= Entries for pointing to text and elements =
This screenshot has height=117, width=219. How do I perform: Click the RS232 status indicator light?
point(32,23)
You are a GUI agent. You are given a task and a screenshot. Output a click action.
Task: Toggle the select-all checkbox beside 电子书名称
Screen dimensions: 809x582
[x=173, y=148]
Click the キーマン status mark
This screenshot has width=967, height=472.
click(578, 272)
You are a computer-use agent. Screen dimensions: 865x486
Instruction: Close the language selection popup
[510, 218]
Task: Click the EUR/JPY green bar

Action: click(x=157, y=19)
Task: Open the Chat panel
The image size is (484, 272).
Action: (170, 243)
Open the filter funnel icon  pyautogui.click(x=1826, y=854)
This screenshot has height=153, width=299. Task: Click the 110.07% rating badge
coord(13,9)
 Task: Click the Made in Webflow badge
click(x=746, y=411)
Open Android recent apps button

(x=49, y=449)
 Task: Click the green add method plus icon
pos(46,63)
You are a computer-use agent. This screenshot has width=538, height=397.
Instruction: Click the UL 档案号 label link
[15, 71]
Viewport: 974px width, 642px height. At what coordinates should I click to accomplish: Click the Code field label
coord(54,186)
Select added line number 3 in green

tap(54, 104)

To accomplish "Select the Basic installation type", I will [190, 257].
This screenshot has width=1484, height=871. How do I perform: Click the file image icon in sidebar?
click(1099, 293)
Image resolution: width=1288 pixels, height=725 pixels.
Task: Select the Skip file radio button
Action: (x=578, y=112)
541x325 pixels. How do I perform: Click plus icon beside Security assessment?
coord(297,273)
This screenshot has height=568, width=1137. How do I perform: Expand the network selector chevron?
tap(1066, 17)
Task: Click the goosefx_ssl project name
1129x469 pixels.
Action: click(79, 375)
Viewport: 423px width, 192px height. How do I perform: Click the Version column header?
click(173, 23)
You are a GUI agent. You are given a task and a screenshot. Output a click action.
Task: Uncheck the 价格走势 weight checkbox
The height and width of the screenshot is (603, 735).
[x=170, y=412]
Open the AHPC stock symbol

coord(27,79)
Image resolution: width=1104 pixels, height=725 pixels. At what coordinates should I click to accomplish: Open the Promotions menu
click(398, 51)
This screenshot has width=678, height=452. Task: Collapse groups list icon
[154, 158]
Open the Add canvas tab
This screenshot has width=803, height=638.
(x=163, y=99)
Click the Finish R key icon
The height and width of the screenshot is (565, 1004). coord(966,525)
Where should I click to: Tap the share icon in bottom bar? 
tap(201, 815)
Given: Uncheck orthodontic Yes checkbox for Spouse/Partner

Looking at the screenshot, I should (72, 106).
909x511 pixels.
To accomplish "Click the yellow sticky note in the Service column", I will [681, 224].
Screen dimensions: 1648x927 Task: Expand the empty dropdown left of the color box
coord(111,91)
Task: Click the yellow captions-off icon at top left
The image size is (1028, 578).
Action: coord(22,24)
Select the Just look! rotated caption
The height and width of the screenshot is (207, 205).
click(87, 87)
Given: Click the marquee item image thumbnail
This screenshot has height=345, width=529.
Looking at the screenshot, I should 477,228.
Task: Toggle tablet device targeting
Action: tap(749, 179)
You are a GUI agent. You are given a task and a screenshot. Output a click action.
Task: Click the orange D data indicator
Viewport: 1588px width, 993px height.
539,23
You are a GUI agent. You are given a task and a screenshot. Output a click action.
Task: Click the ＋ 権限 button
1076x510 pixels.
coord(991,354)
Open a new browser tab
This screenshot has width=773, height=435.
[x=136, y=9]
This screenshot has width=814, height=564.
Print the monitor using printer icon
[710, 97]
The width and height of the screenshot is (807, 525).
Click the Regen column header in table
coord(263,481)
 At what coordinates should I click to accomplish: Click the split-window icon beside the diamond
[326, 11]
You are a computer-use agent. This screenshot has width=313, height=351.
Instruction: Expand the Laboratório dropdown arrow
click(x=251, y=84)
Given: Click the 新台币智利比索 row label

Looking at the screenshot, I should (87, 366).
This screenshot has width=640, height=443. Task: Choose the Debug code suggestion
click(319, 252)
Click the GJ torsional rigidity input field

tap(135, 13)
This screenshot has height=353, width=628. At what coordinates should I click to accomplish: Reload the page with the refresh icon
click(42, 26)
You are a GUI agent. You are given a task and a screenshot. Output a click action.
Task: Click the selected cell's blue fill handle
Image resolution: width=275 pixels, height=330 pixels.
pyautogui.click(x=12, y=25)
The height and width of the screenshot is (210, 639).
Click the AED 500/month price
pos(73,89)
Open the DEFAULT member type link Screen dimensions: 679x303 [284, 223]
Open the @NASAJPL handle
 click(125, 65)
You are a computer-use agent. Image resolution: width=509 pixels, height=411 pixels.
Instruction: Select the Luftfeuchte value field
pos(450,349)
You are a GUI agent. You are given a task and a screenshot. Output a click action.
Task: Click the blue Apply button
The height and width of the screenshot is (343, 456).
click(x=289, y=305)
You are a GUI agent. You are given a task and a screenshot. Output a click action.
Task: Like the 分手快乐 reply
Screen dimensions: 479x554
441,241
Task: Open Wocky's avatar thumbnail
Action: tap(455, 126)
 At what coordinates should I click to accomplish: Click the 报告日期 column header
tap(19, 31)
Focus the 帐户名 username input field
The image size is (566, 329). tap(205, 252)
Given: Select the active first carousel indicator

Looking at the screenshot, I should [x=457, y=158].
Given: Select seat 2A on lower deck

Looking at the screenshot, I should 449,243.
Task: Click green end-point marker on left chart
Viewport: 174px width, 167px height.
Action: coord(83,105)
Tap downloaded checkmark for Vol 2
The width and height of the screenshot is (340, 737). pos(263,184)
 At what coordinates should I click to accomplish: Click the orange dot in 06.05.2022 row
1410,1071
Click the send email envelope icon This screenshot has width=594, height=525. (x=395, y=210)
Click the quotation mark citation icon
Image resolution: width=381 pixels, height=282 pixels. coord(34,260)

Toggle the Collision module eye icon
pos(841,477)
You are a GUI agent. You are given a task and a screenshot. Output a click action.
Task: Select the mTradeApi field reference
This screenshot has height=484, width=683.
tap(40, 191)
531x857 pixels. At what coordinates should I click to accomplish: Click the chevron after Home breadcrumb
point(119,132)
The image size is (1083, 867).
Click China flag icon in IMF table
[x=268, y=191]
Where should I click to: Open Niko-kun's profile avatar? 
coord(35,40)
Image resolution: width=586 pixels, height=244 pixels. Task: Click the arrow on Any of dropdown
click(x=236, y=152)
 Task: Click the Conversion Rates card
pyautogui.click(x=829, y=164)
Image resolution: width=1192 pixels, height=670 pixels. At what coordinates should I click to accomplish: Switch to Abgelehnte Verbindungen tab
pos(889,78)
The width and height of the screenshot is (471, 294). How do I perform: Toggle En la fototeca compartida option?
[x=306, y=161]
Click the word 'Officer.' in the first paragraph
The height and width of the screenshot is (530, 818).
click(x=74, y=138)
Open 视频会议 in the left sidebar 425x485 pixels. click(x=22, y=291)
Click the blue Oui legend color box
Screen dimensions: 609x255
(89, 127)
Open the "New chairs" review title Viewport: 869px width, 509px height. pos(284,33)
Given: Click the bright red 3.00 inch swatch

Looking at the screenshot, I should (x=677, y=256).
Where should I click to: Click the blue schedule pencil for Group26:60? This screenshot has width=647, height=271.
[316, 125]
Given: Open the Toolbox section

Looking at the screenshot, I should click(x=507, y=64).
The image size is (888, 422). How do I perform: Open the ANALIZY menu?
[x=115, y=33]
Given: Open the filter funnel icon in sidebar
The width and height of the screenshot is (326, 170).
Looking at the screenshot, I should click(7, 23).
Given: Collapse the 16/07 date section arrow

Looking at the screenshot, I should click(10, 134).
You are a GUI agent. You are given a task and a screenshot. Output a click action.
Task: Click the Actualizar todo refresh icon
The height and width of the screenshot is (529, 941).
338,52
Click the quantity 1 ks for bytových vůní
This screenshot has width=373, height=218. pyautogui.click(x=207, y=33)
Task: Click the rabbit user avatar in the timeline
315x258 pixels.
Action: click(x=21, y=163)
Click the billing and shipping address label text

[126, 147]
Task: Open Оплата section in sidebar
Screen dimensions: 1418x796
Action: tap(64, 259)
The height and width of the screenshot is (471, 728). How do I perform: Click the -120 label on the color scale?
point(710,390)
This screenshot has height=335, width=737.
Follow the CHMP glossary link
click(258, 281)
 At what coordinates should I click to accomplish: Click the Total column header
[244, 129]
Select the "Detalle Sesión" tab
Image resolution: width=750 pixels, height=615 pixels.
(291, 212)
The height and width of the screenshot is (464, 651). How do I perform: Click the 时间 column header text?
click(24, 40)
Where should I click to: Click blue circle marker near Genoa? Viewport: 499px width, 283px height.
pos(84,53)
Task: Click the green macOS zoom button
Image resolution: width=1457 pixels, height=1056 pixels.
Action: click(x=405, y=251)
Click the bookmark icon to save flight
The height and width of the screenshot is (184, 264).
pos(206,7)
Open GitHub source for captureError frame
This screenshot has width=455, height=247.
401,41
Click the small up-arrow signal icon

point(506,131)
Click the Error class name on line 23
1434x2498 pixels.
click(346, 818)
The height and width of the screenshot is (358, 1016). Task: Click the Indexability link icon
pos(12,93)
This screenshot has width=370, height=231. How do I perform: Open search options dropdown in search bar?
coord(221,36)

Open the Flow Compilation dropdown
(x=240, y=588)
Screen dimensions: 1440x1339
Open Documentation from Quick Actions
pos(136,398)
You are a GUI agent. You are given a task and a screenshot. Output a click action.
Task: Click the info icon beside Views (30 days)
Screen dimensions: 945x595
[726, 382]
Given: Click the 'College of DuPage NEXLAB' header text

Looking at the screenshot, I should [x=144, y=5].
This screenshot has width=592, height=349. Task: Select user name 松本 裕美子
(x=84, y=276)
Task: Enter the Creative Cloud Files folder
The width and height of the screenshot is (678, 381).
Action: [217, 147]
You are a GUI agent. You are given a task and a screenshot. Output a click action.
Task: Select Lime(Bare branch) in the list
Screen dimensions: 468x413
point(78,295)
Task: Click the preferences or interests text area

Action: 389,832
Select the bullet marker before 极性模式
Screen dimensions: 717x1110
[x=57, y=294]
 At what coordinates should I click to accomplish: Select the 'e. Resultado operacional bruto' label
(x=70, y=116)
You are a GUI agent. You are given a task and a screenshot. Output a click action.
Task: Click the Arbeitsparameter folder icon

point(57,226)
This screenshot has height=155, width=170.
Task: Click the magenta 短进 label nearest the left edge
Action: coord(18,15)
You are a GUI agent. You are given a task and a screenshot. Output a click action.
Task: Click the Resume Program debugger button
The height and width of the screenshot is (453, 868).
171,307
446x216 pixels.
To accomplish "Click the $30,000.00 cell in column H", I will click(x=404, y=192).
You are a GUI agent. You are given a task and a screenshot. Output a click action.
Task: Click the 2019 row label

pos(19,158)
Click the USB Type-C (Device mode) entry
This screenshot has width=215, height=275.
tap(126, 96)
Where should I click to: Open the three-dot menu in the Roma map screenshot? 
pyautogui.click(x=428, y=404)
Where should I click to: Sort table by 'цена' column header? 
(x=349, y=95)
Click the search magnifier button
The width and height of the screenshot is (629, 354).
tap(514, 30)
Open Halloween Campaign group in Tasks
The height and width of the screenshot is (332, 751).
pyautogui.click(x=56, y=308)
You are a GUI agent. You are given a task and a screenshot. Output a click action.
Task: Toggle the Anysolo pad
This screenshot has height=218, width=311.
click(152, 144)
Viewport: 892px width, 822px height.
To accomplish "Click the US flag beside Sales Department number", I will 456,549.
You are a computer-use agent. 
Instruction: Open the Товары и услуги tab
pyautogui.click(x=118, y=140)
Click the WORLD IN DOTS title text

= TASK OBJECTIVE =
Revise the entries from the line with "Given: Click the 新台币智利比索 row label" to the line with "The width and height of the screenshot is (340, 737).", replacing "Apply" with "Save" and leaving everything else unchanged.

= RESPONSE FOR THIS EXERCISE =
Given: Click the 新台币智利比索 row label

Looking at the screenshot, I should (87, 366).
This screenshot has width=640, height=443. Task: Choose the Debug code suggestion
click(319, 252)
Click the GJ torsional rigidity input field

tap(135, 13)
This screenshot has height=353, width=628. At what coordinates should I click to accomplish: Reload the page with the refresh icon
click(42, 26)
You are a GUI agent. You are given a task and a screenshot. Output a click action.
Task: Click the selected cell's blue fill handle
Image resolution: width=275 pixels, height=330 pixels.
pyautogui.click(x=12, y=25)
The height and width of the screenshot is (210, 639).
Click the AED 500/month price
pos(73,89)
Open the DEFAULT member type link Screen dimensions: 679x303 [284, 223]
Open the @NASAJPL handle
 click(125, 65)
You are a computer-use agent. Image resolution: width=509 pixels, height=411 pixels.
Instruction: Select the Luftfeuchte value field
pos(450,349)
You are a GUI agent. You are given a task and a screenshot. Output a click action.
Task: Click the blue Save button
The height and width of the screenshot is (343, 456).
click(x=289, y=305)
You are a GUI agent. You are given a task and a screenshot. Output a click action.
Task: Like the 分手快乐 reply
Screen dimensions: 479x554
441,241
Task: Open Wocky's avatar thumbnail
Action: tap(455, 126)
 At what coordinates should I click to accomplish: Click the 报告日期 column header
tap(19, 31)
Focus the 帐户名 username input field
The image size is (566, 329). tap(205, 252)
Given: Select the active first carousel indicator

Looking at the screenshot, I should [x=457, y=158].
Given: Select seat 2A on lower deck

Looking at the screenshot, I should 449,243.
Task: Click green end-point marker on left chart
Viewport: 174px width, 167px height.
Action: coord(83,105)
Tap downloaded checkmark for Vol 2
The width and height of the screenshot is (340, 737). pos(263,184)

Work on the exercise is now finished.